Dressing The Air is the brainchild of the London-based artist Paul Schütze.

In a career spanning 30 years, Schütze has exhibited his photographic and installation works in galleries and museums around the world, released over thirty albums of original recordings, scored a number of films and performed numerous concerts. He has collaborated with artists such as James Turrell, Josiah McElheny and Isaac Julien and musicians as diverse as Bill Laswell, Raoul Björkenheim, Toshinori Kondo, Lol Coxhill and Jah Wobble.

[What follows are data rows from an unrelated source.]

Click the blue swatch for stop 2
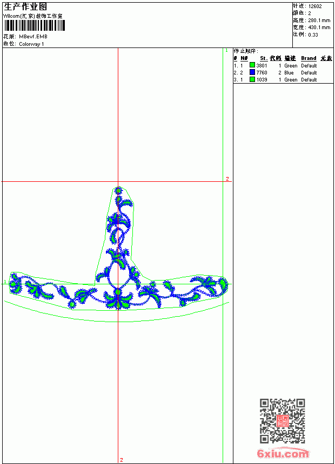Screen dimensions: 335x464 click(x=252, y=72)
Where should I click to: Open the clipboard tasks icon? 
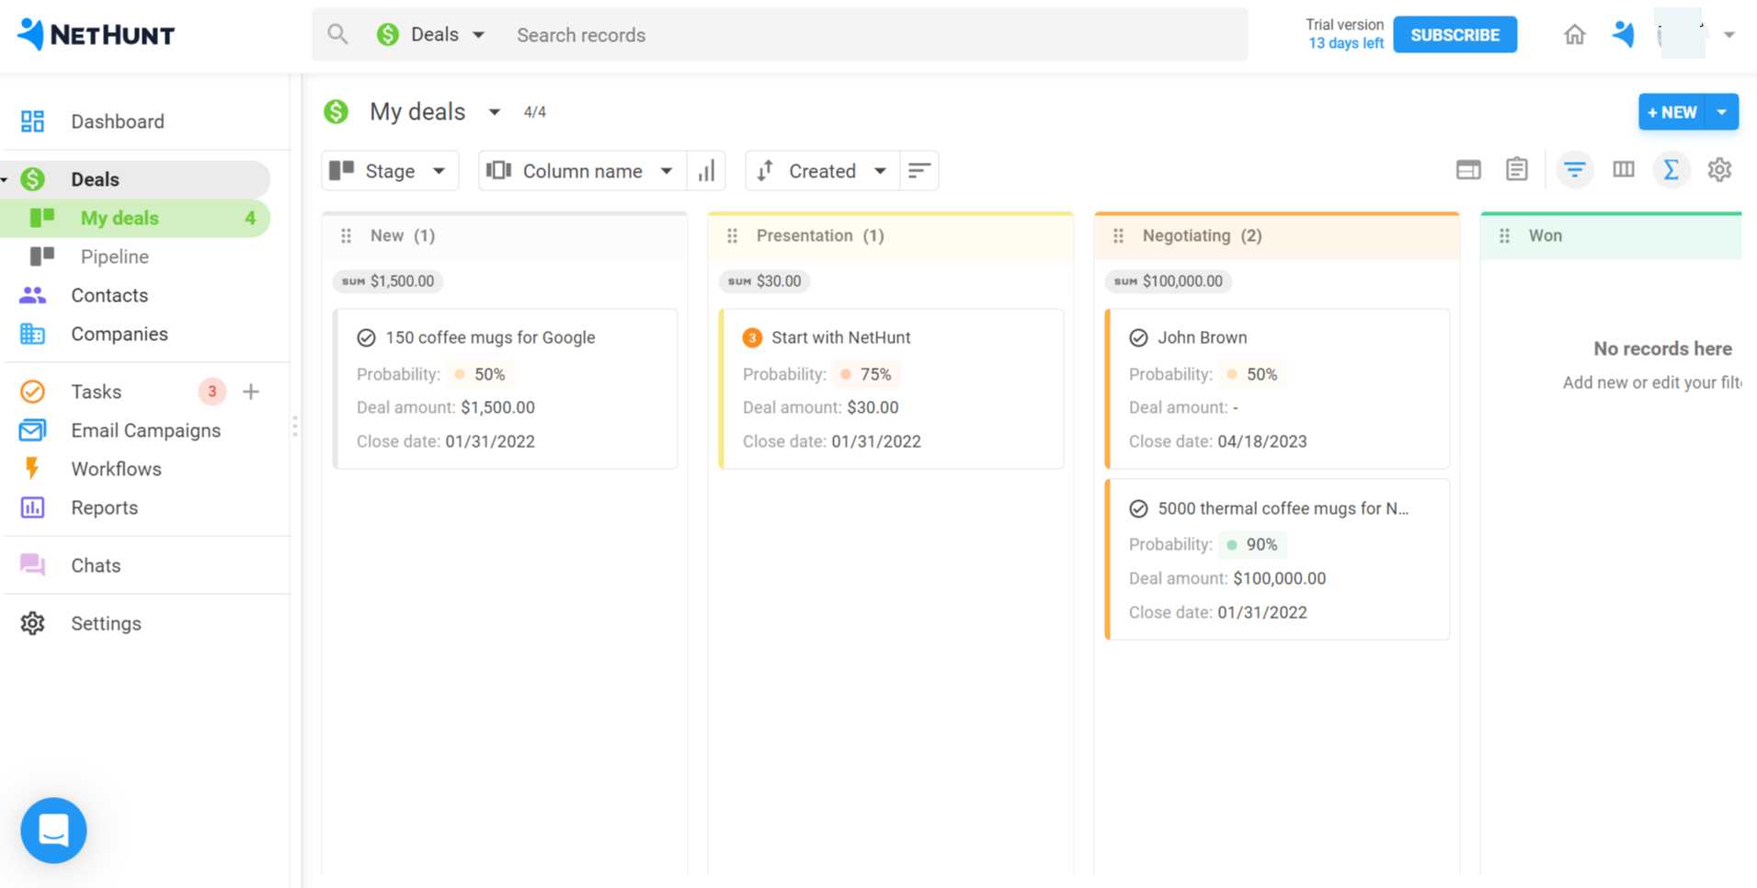[x=1516, y=170]
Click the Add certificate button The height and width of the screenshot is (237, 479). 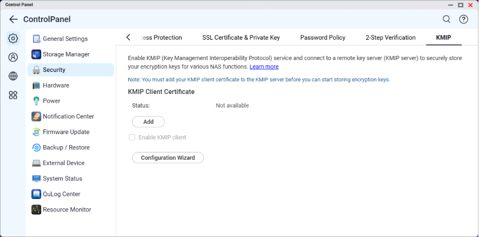(148, 122)
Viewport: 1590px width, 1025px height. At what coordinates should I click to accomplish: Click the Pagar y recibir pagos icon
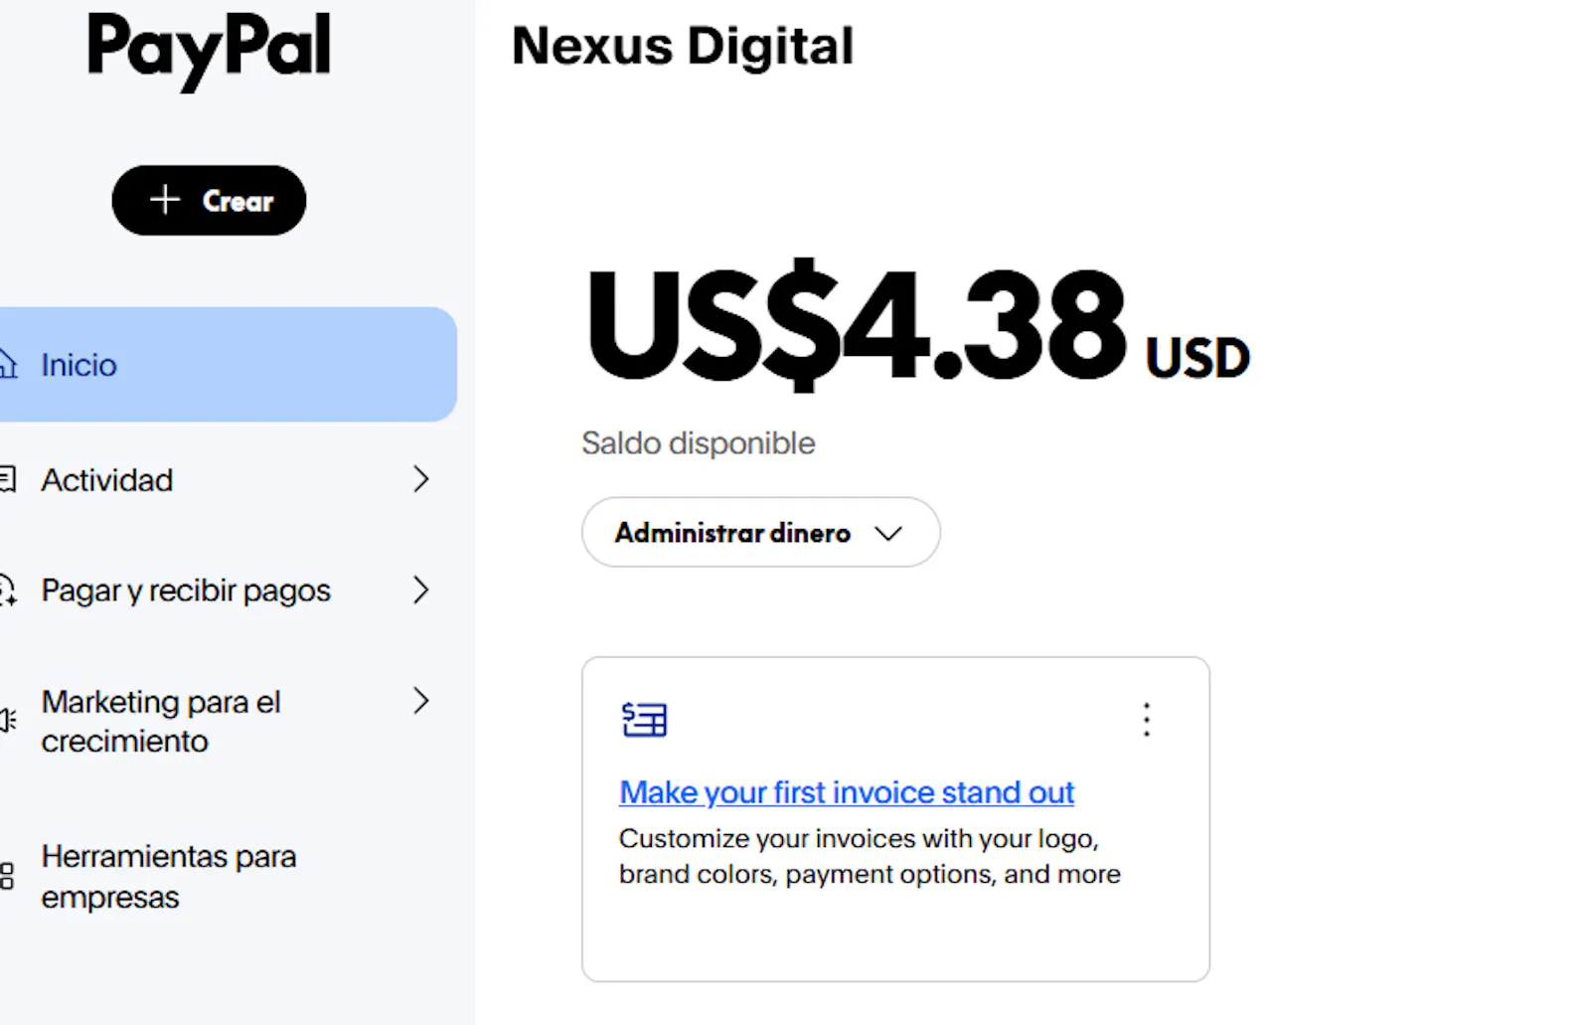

Dressing The Air is a unique open resource that aims to enrich creative thinking by encouraging a multi-sensory approach. A constantly evolving archive and creative news feed, Dressing The Air monitors and reports on a diverse range of art-forms from cinema to sculpture, painting to furniture design, land-art to perfumery.

Bernat Klein

Textile designer Bernat Klein recently celebrated his 90th birthday with an exhibition of brilliant polychrome paintings. In the 1960s, establishing his own mill in the Scottish borders, Klein's fabrics were chosen for collections by Dior, Channel, Balenciaga and Saint Laurent. His two books Eye For Colour and Design Matters outline a vital and infectious passion, applying his ideas and aesthetic principals to all aspects of living. His dynamic use of form, colour and texture, the principal hallmarks of his work, are abundantly evident in the wonderful house he commissioned from architect Peter Womersley where he lives and works to this day.
 

What is your favourite surface?

Female skin

In what weather do you think best and why?

The quality of my thinking is unaffected by the weather. It depends on other factors.

Describe your favourite meal?

With family & friends on a terrace in the South of France. To start with we would eat melon followed by beef stroganoff. The best part of the meal however would be crepe suzette with whipped cream.

What qualities do you most admire in an object?

Fitness for purpose. Proportion, colour and texture.

What is your first olfactory memory?

The scent my mother wore.

What fictitious place would you most like to visit?

The land flowing with milk & honey.

What do you like the smell of?

Roasting coffee beans and wild strawberries (not together)

Recount your last remembered dream?

Scenes with my late wife, Margaret.

How should a table sound?

Plentiful

What piece of art would you most like to live with?

I have no single item. My art has to be constantly changed to keep me aware of it.

Which sense disturbs you most frequently?

Hearing.

Which sense would you miss the most?

Sight.

What song or piece of music best expresses your mood today?

Bruch: Violin Concerto 1 in G Minor, Op. 26 

2. Adagio

What is your favourite view from any window?

My view over the hills towards the Eildons near Melrose in the Scottish Borders.